# [Prompt]
Show, in full, each line of the data that contains "Slimming".

# [Data section]
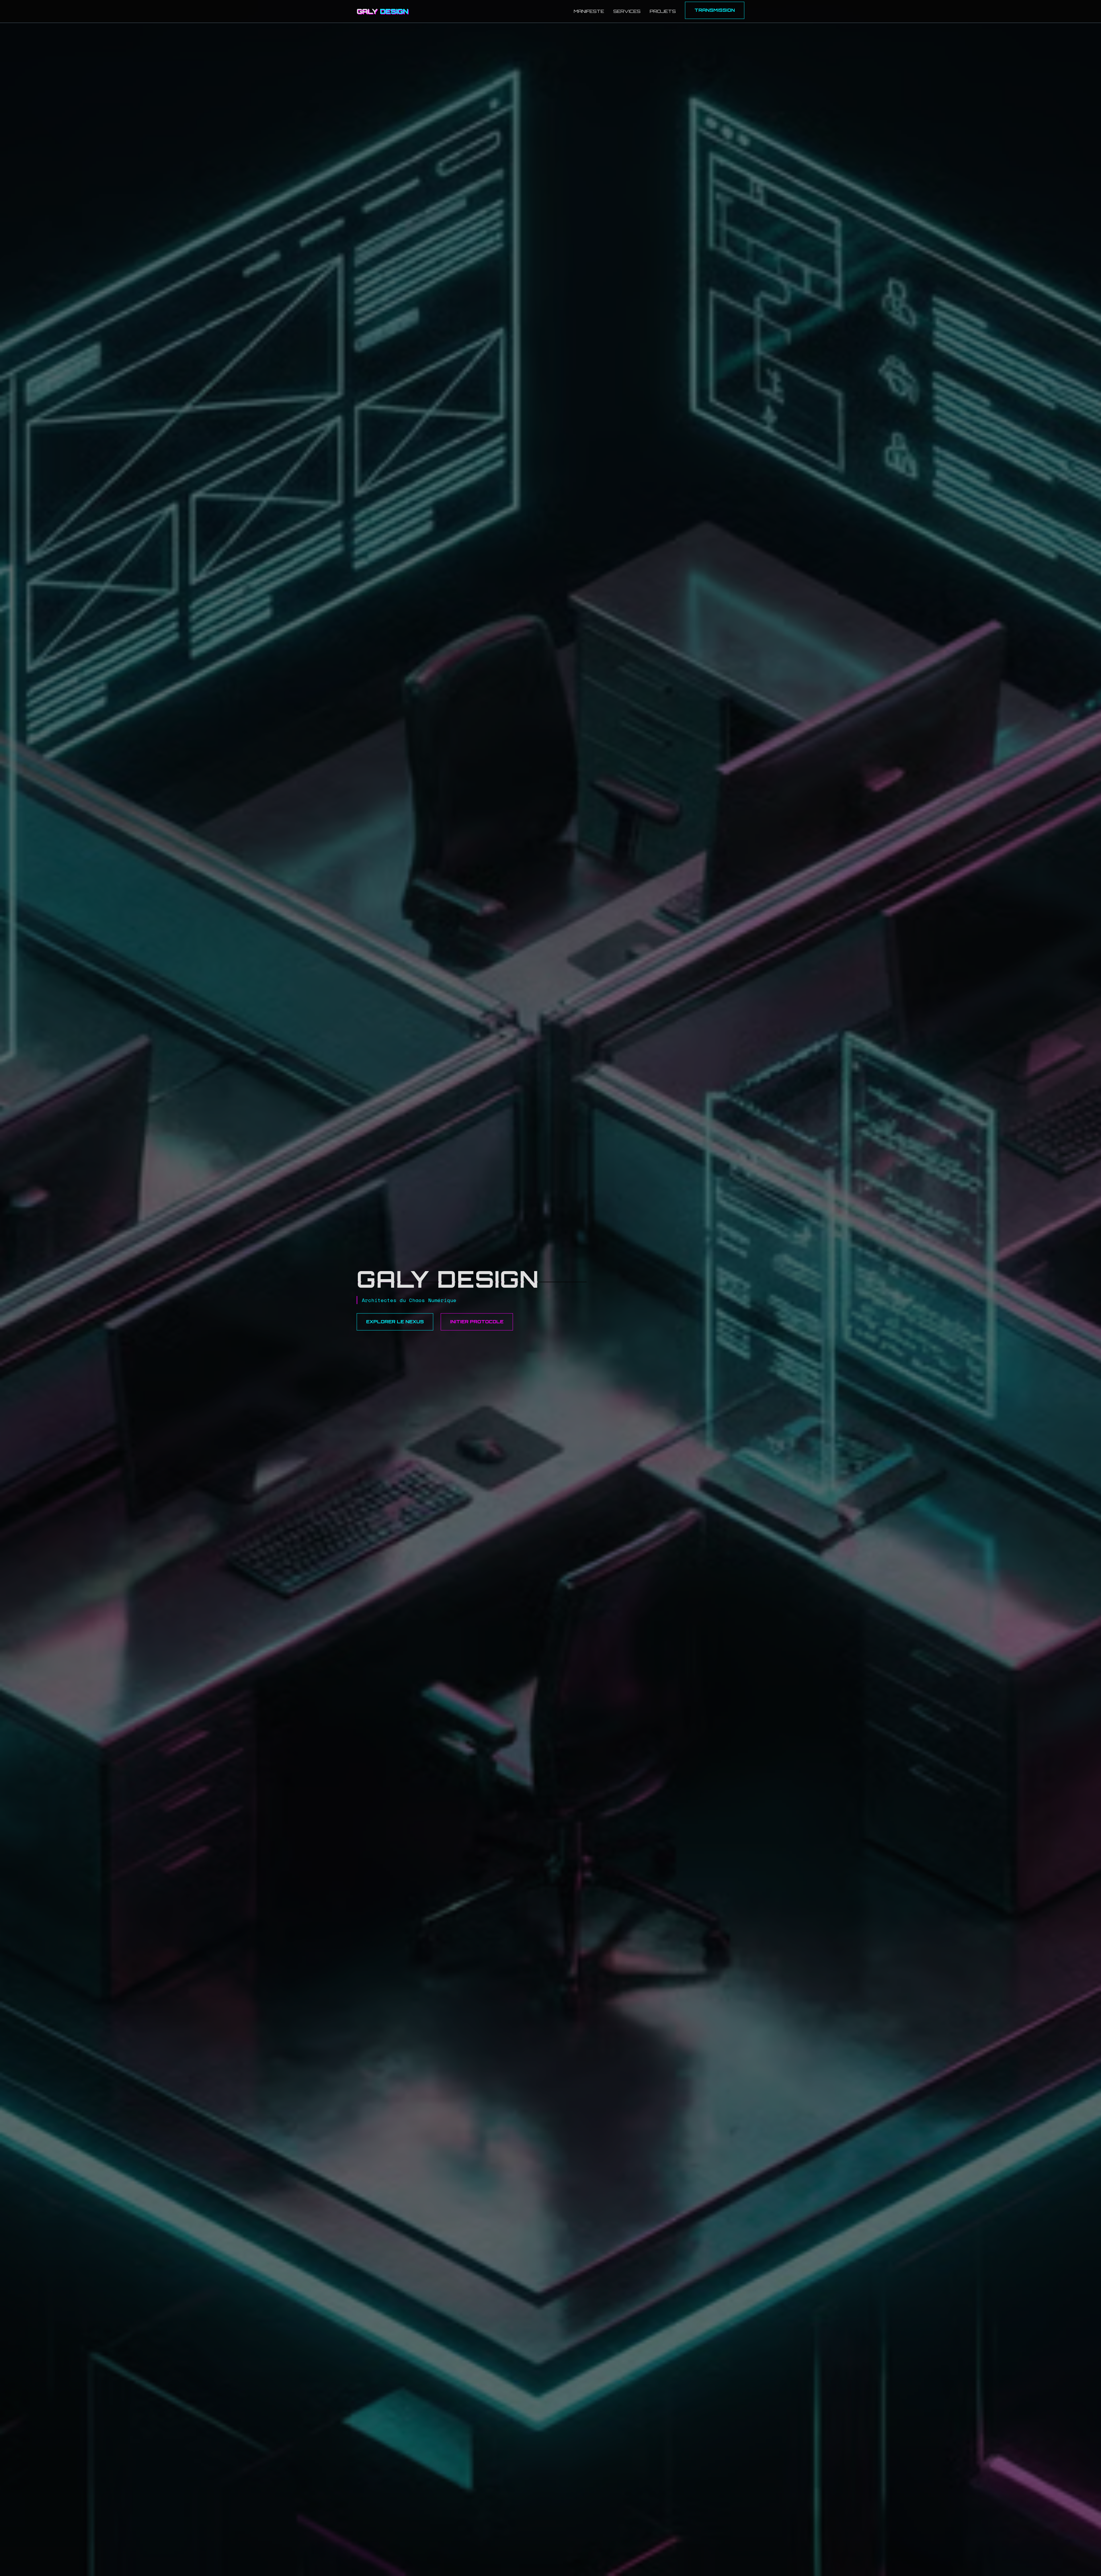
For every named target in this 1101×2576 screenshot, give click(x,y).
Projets (663, 11)
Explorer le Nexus (395, 1321)
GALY (382, 11)
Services (627, 11)
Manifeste (589, 11)
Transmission (714, 10)
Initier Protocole (476, 1321)
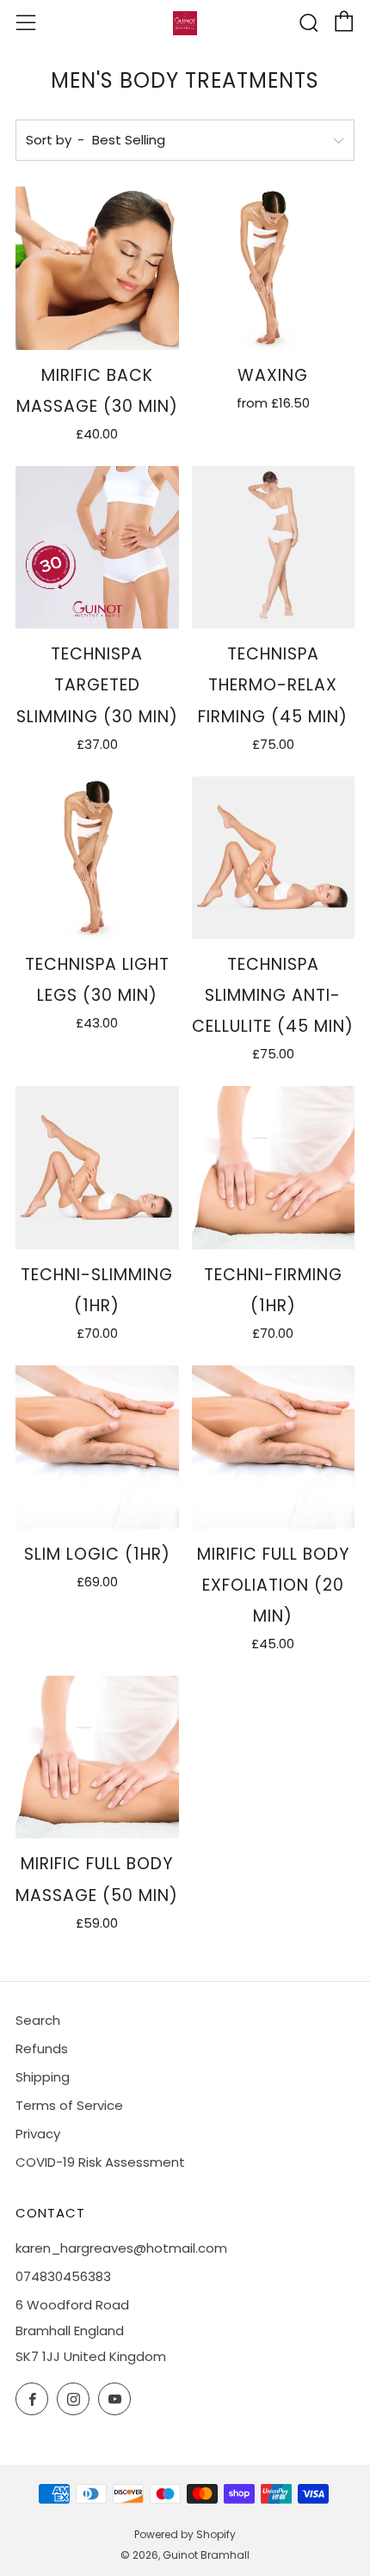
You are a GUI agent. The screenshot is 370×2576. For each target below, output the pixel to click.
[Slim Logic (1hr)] (97, 1447)
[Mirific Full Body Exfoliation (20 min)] (273, 1447)
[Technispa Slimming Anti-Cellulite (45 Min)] (273, 858)
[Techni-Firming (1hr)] (273, 1167)
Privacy (37, 2134)
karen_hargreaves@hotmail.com (121, 2248)
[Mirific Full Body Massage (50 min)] (97, 1757)
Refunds (41, 2048)
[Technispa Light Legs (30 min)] (97, 858)
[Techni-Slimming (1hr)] (97, 1167)
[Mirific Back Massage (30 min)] (97, 268)
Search (37, 2020)
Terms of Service (69, 2105)
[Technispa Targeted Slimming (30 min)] (97, 547)
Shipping (42, 2077)
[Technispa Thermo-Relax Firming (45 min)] (273, 547)
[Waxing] (273, 268)
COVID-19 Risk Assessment (100, 2162)
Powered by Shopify (185, 2534)
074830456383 (63, 2276)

# [Response area]
[Technispa Slimming Anti-Cellulite (45 Min)] (273, 858)
[Techni-Slimming (1hr)] (97, 1167)
[Technispa Targeted Slimming (30 min)] (97, 547)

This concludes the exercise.